Ousmane Sonko rejette les pressions occidentales sur l’homosexualité au Sénégal
Ousmane Sonko dénonce une ingérence occidentale dans les débats sociétaux du Sénégal
Lors d’une intervention remarquée devant les députés, le Premier ministre sénégalais Ousmane Sonko a vivement critiqué ce qu’il qualifie de « tyrannie de l’Occident » concernant la question de l’homosexualité. Selon lui, certaines puissances occidentales cherchent à imposer leurs normes sociétales au reste du monde, en exploitant leur influence médiatique et économique.
« Nous sommes huit milliards d’humains sur Terre, mais un petit groupe, que l’on appelle l’Occident, parce qu’il dispose de moyens financiers et contrôle les médias, tente de nous imposer ses valeurs », a-t-il déclaré avec fermeté. Son discours s’inscrit dans un contexte de tensions croissantes autour des droits LGBT+ en Afrique.

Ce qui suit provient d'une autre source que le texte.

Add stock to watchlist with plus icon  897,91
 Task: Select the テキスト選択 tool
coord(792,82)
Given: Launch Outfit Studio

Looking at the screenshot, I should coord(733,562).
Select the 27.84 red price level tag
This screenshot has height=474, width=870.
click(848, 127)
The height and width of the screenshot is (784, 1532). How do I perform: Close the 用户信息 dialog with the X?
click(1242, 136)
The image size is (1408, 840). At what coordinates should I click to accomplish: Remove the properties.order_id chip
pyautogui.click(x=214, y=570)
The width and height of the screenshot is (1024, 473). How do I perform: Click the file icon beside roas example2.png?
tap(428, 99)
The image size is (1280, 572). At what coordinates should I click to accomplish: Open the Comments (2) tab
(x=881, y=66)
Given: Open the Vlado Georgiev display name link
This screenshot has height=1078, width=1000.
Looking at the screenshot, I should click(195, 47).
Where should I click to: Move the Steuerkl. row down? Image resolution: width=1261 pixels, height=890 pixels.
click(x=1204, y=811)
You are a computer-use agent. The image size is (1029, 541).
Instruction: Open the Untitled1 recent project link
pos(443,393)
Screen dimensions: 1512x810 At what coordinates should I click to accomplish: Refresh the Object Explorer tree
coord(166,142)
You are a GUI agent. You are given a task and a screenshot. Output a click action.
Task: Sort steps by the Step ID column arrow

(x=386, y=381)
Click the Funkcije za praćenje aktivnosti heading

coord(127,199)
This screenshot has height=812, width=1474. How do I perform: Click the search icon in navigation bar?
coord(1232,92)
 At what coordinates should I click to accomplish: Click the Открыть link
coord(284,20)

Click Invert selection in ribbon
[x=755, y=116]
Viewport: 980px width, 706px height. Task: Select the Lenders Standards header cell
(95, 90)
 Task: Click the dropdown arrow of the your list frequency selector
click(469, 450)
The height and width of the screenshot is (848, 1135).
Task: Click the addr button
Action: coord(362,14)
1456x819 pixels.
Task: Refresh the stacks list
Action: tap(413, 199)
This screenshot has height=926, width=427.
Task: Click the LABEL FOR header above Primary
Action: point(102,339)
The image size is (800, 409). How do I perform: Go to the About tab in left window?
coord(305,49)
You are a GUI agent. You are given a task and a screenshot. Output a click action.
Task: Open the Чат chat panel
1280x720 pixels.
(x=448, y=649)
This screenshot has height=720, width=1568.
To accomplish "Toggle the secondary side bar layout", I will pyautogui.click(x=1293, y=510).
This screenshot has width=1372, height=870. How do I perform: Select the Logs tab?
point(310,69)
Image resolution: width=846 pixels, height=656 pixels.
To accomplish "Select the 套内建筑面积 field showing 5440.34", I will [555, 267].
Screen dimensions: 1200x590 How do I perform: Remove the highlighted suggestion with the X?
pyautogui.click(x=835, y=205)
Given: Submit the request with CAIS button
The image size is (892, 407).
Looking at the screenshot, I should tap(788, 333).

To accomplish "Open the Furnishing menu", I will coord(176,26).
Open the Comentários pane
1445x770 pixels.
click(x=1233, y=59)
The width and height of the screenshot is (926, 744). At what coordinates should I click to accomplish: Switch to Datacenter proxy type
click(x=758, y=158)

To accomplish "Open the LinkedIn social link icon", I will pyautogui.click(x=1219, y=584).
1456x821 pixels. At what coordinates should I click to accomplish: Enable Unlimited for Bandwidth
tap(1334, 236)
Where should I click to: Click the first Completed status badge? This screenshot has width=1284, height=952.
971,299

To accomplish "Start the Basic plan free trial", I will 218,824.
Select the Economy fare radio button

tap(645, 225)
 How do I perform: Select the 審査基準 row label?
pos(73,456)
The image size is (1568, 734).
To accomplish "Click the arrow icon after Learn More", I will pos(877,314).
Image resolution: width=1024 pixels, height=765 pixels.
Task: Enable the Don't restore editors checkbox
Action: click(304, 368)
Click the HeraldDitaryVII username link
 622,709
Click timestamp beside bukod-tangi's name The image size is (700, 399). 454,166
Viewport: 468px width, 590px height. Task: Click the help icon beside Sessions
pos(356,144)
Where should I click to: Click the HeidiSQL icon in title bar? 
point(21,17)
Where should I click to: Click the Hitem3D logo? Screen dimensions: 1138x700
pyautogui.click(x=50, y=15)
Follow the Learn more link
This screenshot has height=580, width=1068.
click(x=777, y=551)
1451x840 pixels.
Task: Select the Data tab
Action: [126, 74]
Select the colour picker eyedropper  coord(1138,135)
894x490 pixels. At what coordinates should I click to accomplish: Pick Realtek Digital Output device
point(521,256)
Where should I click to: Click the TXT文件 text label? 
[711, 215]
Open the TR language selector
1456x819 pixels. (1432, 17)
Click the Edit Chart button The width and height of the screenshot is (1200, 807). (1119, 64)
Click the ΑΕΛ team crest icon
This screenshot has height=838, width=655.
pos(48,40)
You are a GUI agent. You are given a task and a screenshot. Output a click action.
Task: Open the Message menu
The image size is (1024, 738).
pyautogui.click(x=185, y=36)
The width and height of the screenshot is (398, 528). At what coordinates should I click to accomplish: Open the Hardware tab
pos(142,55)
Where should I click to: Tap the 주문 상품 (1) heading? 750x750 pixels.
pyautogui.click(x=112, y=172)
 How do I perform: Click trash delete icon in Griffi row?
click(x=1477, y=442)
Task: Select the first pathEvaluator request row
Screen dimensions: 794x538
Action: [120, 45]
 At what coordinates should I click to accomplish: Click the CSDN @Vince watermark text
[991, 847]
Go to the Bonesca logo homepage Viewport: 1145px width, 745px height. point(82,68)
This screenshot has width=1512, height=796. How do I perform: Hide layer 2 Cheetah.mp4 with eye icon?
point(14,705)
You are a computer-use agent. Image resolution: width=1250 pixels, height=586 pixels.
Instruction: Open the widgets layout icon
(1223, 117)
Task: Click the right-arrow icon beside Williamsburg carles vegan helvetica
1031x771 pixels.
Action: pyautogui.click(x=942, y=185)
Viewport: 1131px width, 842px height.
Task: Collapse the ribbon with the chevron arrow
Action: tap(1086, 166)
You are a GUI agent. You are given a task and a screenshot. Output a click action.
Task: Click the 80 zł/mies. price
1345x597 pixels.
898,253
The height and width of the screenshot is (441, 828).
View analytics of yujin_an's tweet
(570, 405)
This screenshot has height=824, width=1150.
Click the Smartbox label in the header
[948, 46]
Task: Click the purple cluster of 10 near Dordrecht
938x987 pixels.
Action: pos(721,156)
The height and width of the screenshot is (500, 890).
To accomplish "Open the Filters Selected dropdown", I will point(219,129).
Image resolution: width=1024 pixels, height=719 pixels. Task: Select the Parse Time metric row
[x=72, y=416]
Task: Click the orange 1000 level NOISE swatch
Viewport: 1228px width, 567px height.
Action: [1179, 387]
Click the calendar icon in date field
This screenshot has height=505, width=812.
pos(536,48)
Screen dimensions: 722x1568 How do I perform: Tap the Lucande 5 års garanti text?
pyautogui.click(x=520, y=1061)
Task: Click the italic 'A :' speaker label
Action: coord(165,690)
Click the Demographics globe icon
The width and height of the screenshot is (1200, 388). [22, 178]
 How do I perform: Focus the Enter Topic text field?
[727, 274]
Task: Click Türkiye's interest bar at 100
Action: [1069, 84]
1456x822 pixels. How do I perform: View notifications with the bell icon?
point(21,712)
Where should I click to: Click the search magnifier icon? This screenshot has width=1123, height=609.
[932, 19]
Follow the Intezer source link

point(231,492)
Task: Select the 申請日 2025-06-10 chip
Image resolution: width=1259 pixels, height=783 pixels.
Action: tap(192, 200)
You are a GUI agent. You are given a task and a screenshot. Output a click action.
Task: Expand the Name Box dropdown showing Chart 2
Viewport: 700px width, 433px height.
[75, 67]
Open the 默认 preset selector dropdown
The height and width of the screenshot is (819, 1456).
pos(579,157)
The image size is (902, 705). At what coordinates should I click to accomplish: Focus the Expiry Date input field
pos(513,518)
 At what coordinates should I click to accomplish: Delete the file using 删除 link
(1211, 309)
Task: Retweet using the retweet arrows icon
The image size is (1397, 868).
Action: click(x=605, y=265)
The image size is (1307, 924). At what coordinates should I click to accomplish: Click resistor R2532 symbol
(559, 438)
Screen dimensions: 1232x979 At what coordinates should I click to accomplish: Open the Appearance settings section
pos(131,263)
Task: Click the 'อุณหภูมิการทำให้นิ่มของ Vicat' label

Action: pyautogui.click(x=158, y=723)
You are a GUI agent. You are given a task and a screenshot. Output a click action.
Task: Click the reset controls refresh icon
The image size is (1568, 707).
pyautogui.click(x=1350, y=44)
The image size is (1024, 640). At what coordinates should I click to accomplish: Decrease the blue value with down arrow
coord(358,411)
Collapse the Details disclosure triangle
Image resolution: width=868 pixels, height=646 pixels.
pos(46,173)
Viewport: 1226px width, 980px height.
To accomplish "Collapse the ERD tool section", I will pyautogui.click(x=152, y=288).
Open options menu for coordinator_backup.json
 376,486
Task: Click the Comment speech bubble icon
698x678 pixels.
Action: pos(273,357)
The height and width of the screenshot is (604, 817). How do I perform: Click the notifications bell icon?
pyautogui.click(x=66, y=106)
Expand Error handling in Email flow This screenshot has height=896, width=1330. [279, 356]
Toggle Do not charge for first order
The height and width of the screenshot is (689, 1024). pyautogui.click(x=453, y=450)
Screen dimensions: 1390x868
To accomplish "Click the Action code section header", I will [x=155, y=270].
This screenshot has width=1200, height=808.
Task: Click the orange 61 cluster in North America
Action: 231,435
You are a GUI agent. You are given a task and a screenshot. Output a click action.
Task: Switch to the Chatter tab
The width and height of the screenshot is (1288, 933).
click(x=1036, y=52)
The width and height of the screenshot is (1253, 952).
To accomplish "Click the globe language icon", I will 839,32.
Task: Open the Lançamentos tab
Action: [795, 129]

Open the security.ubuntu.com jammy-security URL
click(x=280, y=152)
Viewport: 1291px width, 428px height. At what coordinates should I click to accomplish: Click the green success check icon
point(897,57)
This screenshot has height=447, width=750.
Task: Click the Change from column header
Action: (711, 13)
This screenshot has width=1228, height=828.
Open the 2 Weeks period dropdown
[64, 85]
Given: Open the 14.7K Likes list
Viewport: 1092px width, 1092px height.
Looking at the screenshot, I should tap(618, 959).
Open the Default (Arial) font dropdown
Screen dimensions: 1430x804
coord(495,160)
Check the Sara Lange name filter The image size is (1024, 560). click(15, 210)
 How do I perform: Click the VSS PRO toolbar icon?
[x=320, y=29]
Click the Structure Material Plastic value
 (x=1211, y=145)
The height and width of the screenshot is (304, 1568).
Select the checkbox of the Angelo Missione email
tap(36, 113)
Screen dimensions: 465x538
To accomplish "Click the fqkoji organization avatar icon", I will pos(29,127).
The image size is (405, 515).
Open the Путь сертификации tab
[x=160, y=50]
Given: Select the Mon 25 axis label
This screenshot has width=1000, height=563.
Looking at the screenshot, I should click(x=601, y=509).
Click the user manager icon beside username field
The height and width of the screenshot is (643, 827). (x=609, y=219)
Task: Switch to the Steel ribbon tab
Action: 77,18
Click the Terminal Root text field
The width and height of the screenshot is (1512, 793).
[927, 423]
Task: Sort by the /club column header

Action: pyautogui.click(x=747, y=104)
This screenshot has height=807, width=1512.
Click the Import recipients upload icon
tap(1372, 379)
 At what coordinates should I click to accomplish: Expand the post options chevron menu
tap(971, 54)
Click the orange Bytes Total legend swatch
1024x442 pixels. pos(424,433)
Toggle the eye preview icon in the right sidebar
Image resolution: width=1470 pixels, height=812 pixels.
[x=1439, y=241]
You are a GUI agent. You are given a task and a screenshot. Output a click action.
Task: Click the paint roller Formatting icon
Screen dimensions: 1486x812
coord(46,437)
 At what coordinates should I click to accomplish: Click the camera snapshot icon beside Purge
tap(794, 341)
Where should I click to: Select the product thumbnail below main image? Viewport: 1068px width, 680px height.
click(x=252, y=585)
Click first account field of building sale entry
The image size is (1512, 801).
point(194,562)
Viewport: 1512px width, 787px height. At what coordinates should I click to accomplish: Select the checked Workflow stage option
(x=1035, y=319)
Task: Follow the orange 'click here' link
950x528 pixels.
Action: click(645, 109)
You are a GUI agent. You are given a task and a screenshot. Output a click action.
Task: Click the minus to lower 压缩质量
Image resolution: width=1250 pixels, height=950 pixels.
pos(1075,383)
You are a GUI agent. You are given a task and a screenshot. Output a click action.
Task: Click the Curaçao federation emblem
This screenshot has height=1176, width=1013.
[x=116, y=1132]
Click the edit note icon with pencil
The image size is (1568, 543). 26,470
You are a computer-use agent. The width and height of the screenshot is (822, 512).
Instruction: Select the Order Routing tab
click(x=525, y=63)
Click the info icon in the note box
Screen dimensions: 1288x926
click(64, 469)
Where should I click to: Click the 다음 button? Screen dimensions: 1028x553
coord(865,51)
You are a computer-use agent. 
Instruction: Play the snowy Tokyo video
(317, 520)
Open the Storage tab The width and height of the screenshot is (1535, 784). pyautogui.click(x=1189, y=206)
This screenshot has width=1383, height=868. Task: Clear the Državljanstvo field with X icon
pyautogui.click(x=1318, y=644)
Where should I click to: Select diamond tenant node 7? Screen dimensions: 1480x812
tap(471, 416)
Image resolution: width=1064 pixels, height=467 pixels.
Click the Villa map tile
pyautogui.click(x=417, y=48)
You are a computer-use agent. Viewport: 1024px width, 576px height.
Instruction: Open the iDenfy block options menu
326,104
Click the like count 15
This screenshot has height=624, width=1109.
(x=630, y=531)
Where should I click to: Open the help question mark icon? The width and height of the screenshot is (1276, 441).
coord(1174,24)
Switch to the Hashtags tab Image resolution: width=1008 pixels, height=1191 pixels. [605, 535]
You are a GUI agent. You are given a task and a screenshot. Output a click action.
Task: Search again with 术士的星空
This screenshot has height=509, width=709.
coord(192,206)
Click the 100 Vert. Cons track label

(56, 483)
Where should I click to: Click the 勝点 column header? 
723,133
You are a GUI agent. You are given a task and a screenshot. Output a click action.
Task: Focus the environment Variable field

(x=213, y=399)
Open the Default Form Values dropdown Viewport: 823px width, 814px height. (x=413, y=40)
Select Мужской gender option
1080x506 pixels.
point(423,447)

Une loi anti-homosexualité renforcée au Sénégal
Début mars, le Sénégal a adopté une législation alourdissant les sanctions contre les relations homosexuelles. Désormais, les peines de prison peuvent atteindre dix ans, contre cinq précédemment. Cette loi, promulguée le 31 mars par le président Bassirou Diomaye Faye, a suscité de vives réactions tant sur le plan national qu’international.
Ousmane Sonko a catégoriquement rejeté toute possibilité de moratoire ou de suspension de cette loi, réaffirmant la souveraineté du Sénégal face aux pressions extérieures. « Le Sénégal n’acceptera aucune immixtion dans ses affaires intérieures », a-t-il insisté.
Un sujet hautement sensible dans un pays majoritairement musulman
Dans un pays où l’islam constitue un pilier culturel et religieux, les questions relatives à l’homosexualité divisent profondément la société. Si certains défenseurs des droits humains dénoncent une violation des libertés fondamentales, d’autres estiment que cette législation reflète les valeurs traditionnelles et spirituelles du pays.
Le gouvernement, quant à lui, justifie cette loi par la nécessité de préserver l’ordre moral et social, tout en soulignant son attachement à la souveraineté nationale. Alors que des organisations internationales appellent à son abolition, Dakar maintient une position ferme, refusant toute remise en cause de cette réglementation.